Sobre a família como base indissolúvel
“Sempre foi muito unida desde o tempo em que vivíamos com meu pai, éramos seis filhos. E hoje ainda moramos juntos, eu e meus filhos à volta, somente um que não vive por perto. Sempre fui fundamental a família, os irmãos que vivem se reúnem quando podem, talvez isso seja uma característica nossa que vem desde os primeiros imigrantes alemães, porque precisam estar unidos para prosperar e desbravar o que era isso aqui. Então, eu deduzo essas coisas passam de geração a geração e nós assimilamos isso, mais a questão do anglicanismo também, essa forte noção do comunitário que congrega em torno da igreja com seus eventos e atividades que vão muito além do culto”.

Se deixou algo por fazer, ou poderia ter sido melhor
“Melhor eu não poderia fazer muito, porque depende sempre do grupo. Tenho uma grande mágoa é da pobreza no Brasil, essa miséria que se enxerga para todo lado e isso pode virar ainda uma revolta que seria perigosa. A saída é sempre a educação, o crescimento dos índices de desenvolvimento passa obrigatoriamente pela melhoria nos índices de ensino. Eu gosto de lembrar o caso da Itália, que orienta aos alunos com noções de caixa e gestão ainda na escola, coisa que aqui não existe de forma majoritária e deveriam ser disciplinas curriculares”.

“Eu gostaria de ter feito, eventualmente, mutirões para construção de casas otimizadas com materiais alternativos e que tornam o custo mais acessível, sem reduzir a qualidade final. Gostaria de ter ajudado mais pessoas, apesar de anonimamente eu ter contribuído com um e outro, nem sempre resolvendo de forma definitiva seus problemas, mas ainda amenizando e até encaminhando soluções que sempre passam pelo incentivo ao estudo e ao estudo profissionalizante”.
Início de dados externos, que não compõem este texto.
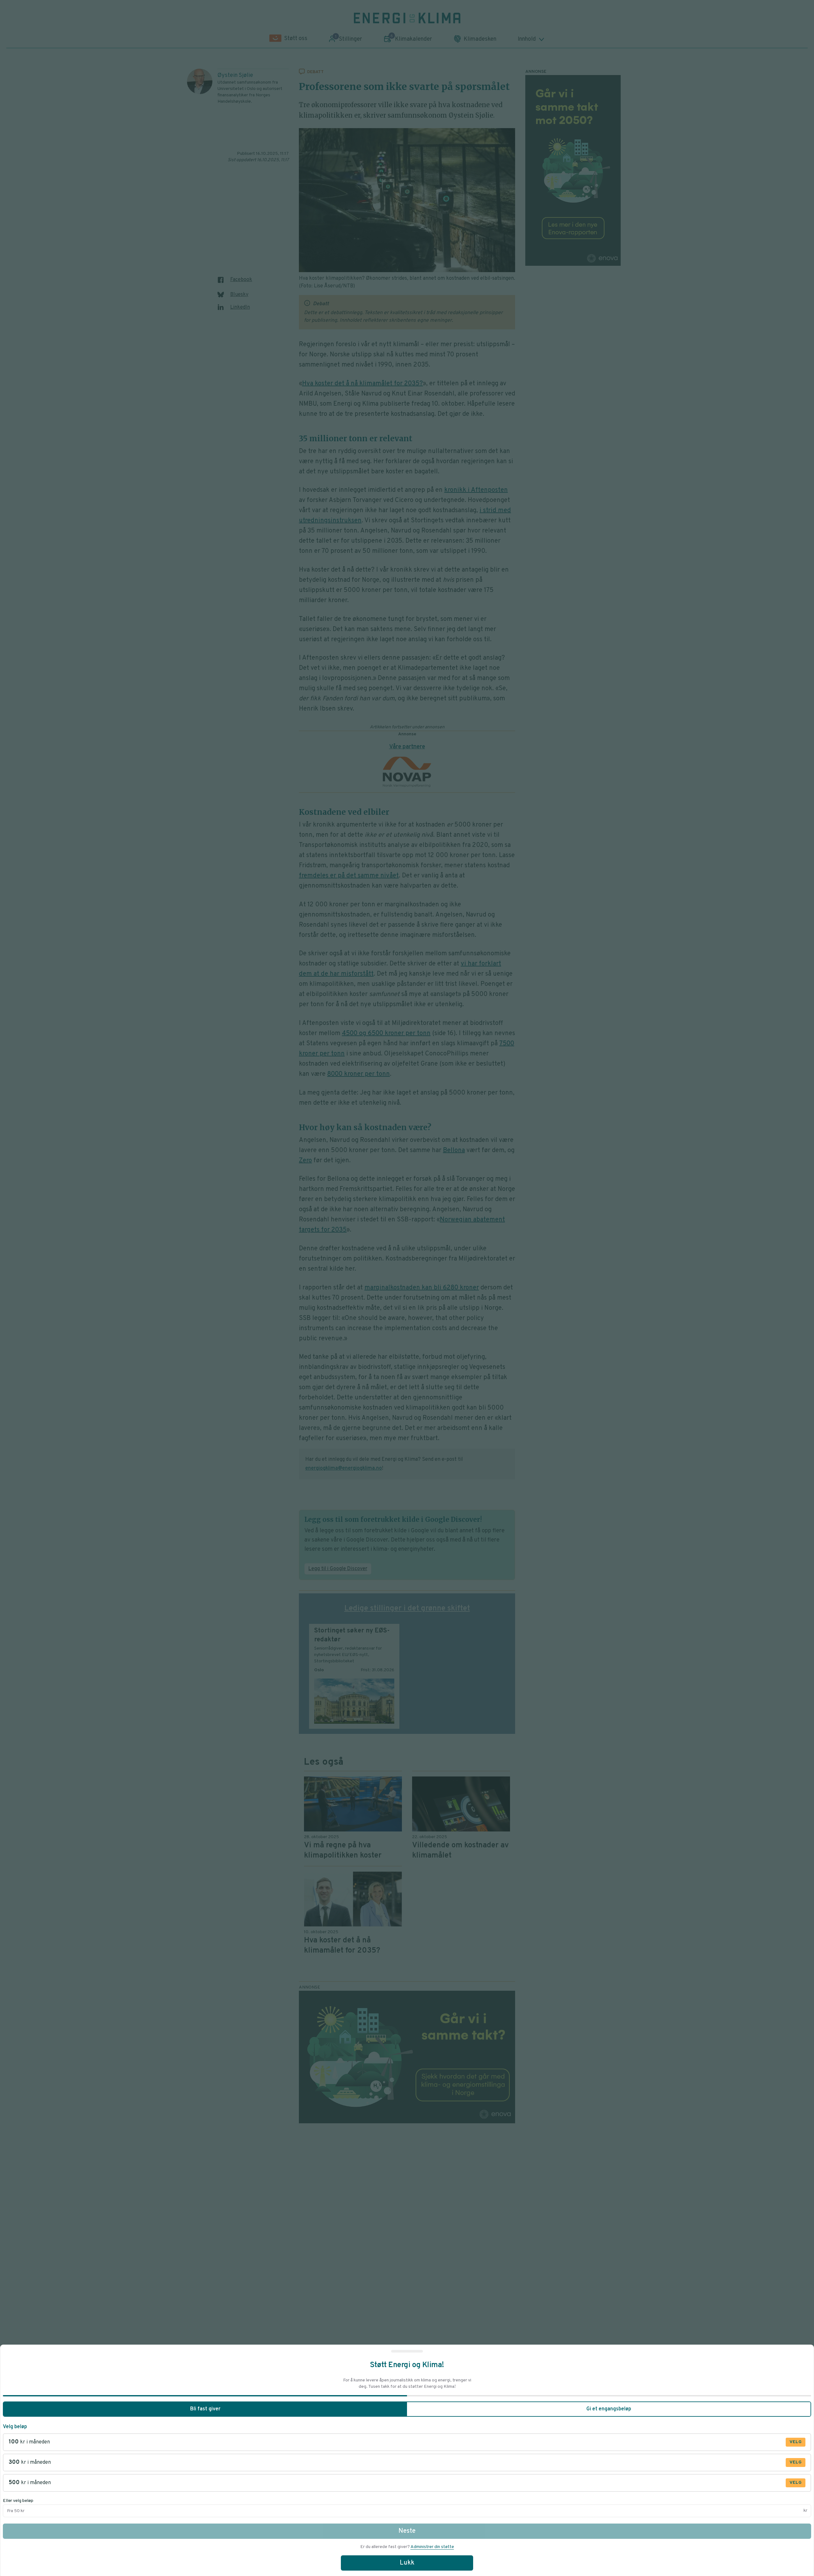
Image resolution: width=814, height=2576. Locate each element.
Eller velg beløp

A indescritível emoção do reconhecimento agradecido
 “Sentimento do dever cumprido é a boa ação que a gente faz e nem percebe a importância da coisa, senão quando nos contam mais tarde. Houve o caso do funcionário da Varig que era o melhor restaurador e ajustador de portas, nenhum outro fazia o mesmo serviço como ele. E eu costumava incentivar a todos que estudassem, até porque existia uma lei que permitia que as indústrias dispensassem funcionários depois de oito anos, mas a Varig não fazia isso, desde que o colaborador estudasse e avançasse na estrutura organizacional. Então, anos mais tarde eu encontrei esse funcionário e perguntei a ele, se por acaso ainda estava na Varig. Disse que não, pois seguira meu conselho e nunca mais havia esquecido de mim. Segundo ele, na época que o conheci ainda era um rapaz, de tanto eu insistir, fui estudar mais e mais e tornou-se médico. Me contou um pouco de sua trajetória e havia se tornado dono de hospital numa cidade do interior gaúcho. Foi, para mim, uma emoção inenarrável e ainda hoje me emociona ao lembrar”.

Perceber o sofrimento do outro por pobreza sempre incomoda 
“Ainda acredito e sempre tive certeza de que o estudo é a melhor saída para alcançar uma posição na vida. Eu recomendo isso a todos, inclusive ao jovem que corta a grama aqui em casa, quando converso com ele sobre essas coisas e me interesso em saber como andam seus progressos. Lembro que estudei com um rapaz moreno, meu amigo, era o único negro da classe, ele se tornou dentista e ingressou no Exército, aposentou-se coronel. Não fosse o estudo, jamais não teria alcançado essa posição. Boa parte dos homens pensa muito em si e não se importante tanto com os demais. E a gente se sente mais leve quando ajuda alguém, incentiva a crescer e vê que isso deu resultados”.